Another suggestion is that other animals may communicate using degenerate, primitive tokens of our own language. This is part of the broad assumption that humans are intellectually and communicatively superior to all other animals. The vervet alarm calls seemed to fit nicely into this concept: the monkeys had words, but just three of them.

It is true that the complexity of human language is without parallel. It enables us to connect with one another in a virtual world and together invent agriculture, construct buildings, send airplanes through the sound barrier, and shoot satellites into space. But assuming that the most salient thing about human language is that it is
the
superior form of animal communication doesn’t get you very far. It doesn’t tell you what parts of language may have been positively selected. And it can’t tell you about how language evolved. It implies that anything can be expressed by human language, when we don’t know if this is in fact the case.

This approach also implies that human language is the communication tool par excellence, as opposed to a communication tool that developed in a certain niche. But assuming that language is the best possible communication tool is a little like saying that the human brain is quite simply superior to all other brains, as if our brain was an all-purpose machine rather than a device that does some jobs very well and others less so. Such evaluations take the trait, like language, or the organ, like the brain, out of the context of the body and the niche, as if evolution acted independently of the needs of the organism in its environment.

Indeed, saying that the only important thing about language is what it does better than other communication systems is as nonspecific and unhelpful as saying that humans are the most intelligent species—which is itself like saying humans are the best-looking species. If you understand this sentence, then you already belong to the species that agrees with the sentiment.

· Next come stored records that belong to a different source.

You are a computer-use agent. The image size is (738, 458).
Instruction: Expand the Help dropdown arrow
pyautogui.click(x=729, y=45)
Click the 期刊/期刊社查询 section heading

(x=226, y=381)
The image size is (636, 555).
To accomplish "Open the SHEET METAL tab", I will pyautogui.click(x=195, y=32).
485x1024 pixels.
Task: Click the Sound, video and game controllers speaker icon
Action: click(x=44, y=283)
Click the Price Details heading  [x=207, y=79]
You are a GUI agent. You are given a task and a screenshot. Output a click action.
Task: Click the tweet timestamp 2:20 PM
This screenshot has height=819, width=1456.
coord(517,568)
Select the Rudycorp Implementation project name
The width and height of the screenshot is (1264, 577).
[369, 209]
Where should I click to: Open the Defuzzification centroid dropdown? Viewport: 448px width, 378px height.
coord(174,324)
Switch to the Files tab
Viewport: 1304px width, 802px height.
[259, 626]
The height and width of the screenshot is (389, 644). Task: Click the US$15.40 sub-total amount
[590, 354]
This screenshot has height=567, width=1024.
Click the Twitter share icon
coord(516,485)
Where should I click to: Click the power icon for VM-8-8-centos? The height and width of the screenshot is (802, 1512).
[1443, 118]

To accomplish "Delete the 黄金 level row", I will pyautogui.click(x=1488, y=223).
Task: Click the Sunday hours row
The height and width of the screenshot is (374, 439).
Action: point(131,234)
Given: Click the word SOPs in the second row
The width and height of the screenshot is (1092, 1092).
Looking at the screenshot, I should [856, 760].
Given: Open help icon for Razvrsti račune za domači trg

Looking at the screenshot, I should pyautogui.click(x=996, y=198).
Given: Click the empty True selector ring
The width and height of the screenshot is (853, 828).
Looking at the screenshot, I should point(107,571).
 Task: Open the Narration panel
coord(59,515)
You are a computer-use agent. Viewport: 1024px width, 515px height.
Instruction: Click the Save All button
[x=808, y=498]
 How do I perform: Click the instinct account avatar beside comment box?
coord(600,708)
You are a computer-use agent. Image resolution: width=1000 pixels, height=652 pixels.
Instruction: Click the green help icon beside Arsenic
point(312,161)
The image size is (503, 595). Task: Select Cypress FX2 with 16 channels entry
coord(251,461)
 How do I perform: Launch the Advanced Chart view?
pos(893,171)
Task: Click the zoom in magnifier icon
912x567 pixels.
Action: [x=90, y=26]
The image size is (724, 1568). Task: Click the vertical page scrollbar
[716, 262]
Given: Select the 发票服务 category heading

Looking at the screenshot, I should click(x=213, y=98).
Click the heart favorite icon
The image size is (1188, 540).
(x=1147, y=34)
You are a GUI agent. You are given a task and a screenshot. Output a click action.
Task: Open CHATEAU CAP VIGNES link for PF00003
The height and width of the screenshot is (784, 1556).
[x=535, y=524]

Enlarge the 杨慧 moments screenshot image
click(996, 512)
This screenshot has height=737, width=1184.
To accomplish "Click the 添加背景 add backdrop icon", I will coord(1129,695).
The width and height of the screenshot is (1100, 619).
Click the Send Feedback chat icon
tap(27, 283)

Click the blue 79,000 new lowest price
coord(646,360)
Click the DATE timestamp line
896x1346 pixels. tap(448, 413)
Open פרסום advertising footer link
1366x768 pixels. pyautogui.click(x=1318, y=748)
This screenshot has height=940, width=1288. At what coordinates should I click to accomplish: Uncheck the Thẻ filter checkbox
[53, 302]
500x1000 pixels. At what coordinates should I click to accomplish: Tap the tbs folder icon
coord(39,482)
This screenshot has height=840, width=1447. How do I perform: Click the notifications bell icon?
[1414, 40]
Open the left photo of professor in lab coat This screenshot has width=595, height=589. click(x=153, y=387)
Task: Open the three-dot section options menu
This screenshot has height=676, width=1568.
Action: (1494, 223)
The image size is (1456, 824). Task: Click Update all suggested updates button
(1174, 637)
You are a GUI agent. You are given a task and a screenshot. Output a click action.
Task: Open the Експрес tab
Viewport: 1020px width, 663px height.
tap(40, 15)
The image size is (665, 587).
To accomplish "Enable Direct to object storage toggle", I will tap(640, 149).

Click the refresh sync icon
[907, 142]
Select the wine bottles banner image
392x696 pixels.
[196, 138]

What matters about the alarm calls is surprisingly obvious but until now has rarely been commented on: when vervets and chickadees and chickens make their alarm calls, they are connecting a particular sound to a referent in the world. Whether the animal arrived at this behavior genetically, somewhat genetically, or not, it appears that it is a widespread, easily evolved, and useful trait.

“Every species where researchers have tried—and that includes dogs, dolphins, parrots, and chimps—can link sound and a reference,” said Fitch. “I don’t think this is some sort of special human ability. It’s a pretty general ability. What else is your brain for? If your brain can’t link two stimuli in the world, one which is visual and the other which is auditory, then what good is it? I wouldn’t be surprised if fish could do this, but no one has really tried to see if they can.”

So the act of hearing a particular sound and making meaning out of it is not particularly human; it’s ancient. Animals like vervets use the connection between a sound and a visual signal in one way, and humans have built on this ability in another way, using it as a platform for human language.

In order to progress, science has to focus closely on some areas to the exclusion of others, which sometimes means that the most obvious facts of our daily lives are ignored. For instance, humans communicate with dogs. That observation is so mundane it hardly deserves mention, but this ability is relevant to understanding what evolved in order for us to evolve language and how the platform for understanding a word is ancient. Philip Lieberman spoke about the relevance of this ability in dogs in his 2000 book,
Human Language and Our Reptilian Brain,
but only in the last few years have other researchers begun to actively investigate it.